+++ Data to use

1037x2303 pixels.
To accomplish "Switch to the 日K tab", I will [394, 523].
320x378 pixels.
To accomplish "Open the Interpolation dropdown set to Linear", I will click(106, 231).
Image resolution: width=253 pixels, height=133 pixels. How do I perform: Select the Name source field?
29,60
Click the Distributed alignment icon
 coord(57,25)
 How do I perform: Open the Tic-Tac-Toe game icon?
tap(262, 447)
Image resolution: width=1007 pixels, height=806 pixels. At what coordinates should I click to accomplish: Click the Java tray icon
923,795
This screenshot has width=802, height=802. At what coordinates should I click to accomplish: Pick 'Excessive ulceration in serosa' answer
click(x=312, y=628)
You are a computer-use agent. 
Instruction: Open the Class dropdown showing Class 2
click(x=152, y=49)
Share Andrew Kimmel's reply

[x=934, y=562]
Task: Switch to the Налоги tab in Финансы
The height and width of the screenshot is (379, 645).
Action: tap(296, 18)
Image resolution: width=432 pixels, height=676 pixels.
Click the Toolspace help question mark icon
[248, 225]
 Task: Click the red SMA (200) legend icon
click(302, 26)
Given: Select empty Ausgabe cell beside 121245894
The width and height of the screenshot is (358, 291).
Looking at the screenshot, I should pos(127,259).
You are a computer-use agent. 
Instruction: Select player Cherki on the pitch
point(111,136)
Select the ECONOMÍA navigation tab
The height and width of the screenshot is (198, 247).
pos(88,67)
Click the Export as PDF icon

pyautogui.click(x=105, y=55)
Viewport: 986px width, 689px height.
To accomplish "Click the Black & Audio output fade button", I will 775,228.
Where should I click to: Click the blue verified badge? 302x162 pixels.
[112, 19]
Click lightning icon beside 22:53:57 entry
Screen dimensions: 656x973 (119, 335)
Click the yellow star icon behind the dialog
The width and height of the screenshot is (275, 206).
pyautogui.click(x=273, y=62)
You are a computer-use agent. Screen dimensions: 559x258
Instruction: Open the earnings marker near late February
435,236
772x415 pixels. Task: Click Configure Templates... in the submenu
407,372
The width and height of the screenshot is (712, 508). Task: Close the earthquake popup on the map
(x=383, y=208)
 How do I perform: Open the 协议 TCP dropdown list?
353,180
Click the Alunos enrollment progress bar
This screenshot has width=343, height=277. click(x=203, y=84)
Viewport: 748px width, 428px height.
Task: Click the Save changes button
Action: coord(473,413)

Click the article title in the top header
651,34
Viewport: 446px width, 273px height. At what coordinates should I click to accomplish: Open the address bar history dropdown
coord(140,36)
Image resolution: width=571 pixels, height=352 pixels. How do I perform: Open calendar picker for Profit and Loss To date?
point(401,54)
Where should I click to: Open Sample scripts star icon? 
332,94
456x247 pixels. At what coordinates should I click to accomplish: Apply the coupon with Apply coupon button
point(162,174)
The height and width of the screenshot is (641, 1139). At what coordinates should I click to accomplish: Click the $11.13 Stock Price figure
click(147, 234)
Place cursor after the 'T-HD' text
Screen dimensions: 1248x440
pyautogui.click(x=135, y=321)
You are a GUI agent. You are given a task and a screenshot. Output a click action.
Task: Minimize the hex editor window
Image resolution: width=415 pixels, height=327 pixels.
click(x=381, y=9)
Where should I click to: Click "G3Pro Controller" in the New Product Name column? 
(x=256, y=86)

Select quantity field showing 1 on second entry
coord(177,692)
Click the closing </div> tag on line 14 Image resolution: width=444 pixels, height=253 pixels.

++++++

**Task to carry out:**
The entries above need to be transcribed with no differences at all.

**Written reply:**
1037x2303 pixels.
To accomplish "Switch to the 日K tab", I will [394, 523].
320x378 pixels.
To accomplish "Open the Interpolation dropdown set to Linear", I will click(106, 231).
Image resolution: width=253 pixels, height=133 pixels. How do I perform: Select the Name source field?
29,60
Click the Distributed alignment icon
 coord(57,25)
 How do I perform: Open the Tic-Tac-Toe game icon?
tap(262, 447)
Image resolution: width=1007 pixels, height=806 pixels. At what coordinates should I click to accomplish: Click the Java tray icon
923,795
This screenshot has width=802, height=802. At what coordinates should I click to accomplish: Pick 'Excessive ulceration in serosa' answer
click(x=312, y=628)
You are a computer-use agent. 
Instruction: Open the Class dropdown showing Class 2
click(x=152, y=49)
Share Andrew Kimmel's reply

[x=934, y=562]
Task: Switch to the Налоги tab in Финансы
The height and width of the screenshot is (379, 645).
Action: tap(296, 18)
Image resolution: width=432 pixels, height=676 pixels.
Click the Toolspace help question mark icon
[248, 225]
 Task: Click the red SMA (200) legend icon
click(302, 26)
Given: Select empty Ausgabe cell beside 121245894
The width and height of the screenshot is (358, 291).
Looking at the screenshot, I should pos(127,259).
You are a computer-use agent. 
Instruction: Select player Cherki on the pitch
point(111,136)
Select the ECONOMÍA navigation tab
The height and width of the screenshot is (198, 247).
pos(88,67)
Click the Export as PDF icon

pyautogui.click(x=105, y=55)
Viewport: 986px width, 689px height.
To accomplish "Click the Black & Audio output fade button", I will 775,228.
Where should I click to: Click the blue verified badge? 302x162 pixels.
[112, 19]
Click lightning icon beside 22:53:57 entry
Screen dimensions: 656x973 (119, 335)
Click the yellow star icon behind the dialog
The width and height of the screenshot is (275, 206).
pyautogui.click(x=273, y=62)
You are a computer-use agent. Screen dimensions: 559x258
Instruction: Open the earnings marker near late February
435,236
772x415 pixels. Task: Click Configure Templates... in the submenu
407,372
The width and height of the screenshot is (712, 508). Task: Close the earthquake popup on the map
(x=383, y=208)
 How do I perform: Open the 协议 TCP dropdown list?
353,180
Click the Alunos enrollment progress bar
This screenshot has width=343, height=277. click(x=203, y=84)
Viewport: 748px width, 428px height.
Task: Click the Save changes button
Action: coord(473,413)

Click the article title in the top header
651,34
Viewport: 446px width, 273px height. At what coordinates should I click to accomplish: Open the address bar history dropdown
coord(140,36)
Image resolution: width=571 pixels, height=352 pixels. How do I perform: Open calendar picker for Profit and Loss To date?
point(401,54)
Where should I click to: Open Sample scripts star icon? 
332,94
456x247 pixels. At what coordinates should I click to accomplish: Apply the coupon with Apply coupon button
point(162,174)
The height and width of the screenshot is (641, 1139). At what coordinates should I click to accomplish: Click the $11.13 Stock Price figure
click(147, 234)
Place cursor after the 'T-HD' text
Screen dimensions: 1248x440
pyautogui.click(x=135, y=321)
You are a GUI agent. You are given a task and a screenshot. Output a click action.
Task: Minimize the hex editor window
Image resolution: width=415 pixels, height=327 pixels.
click(x=381, y=9)
Where should I click to: Click "G3Pro Controller" in the New Product Name column? 
(x=256, y=86)

Select quantity field showing 1 on second entry
coord(177,692)
Click the closing </div> tag on line 14 Image resolution: width=444 pixels, height=253 pixels.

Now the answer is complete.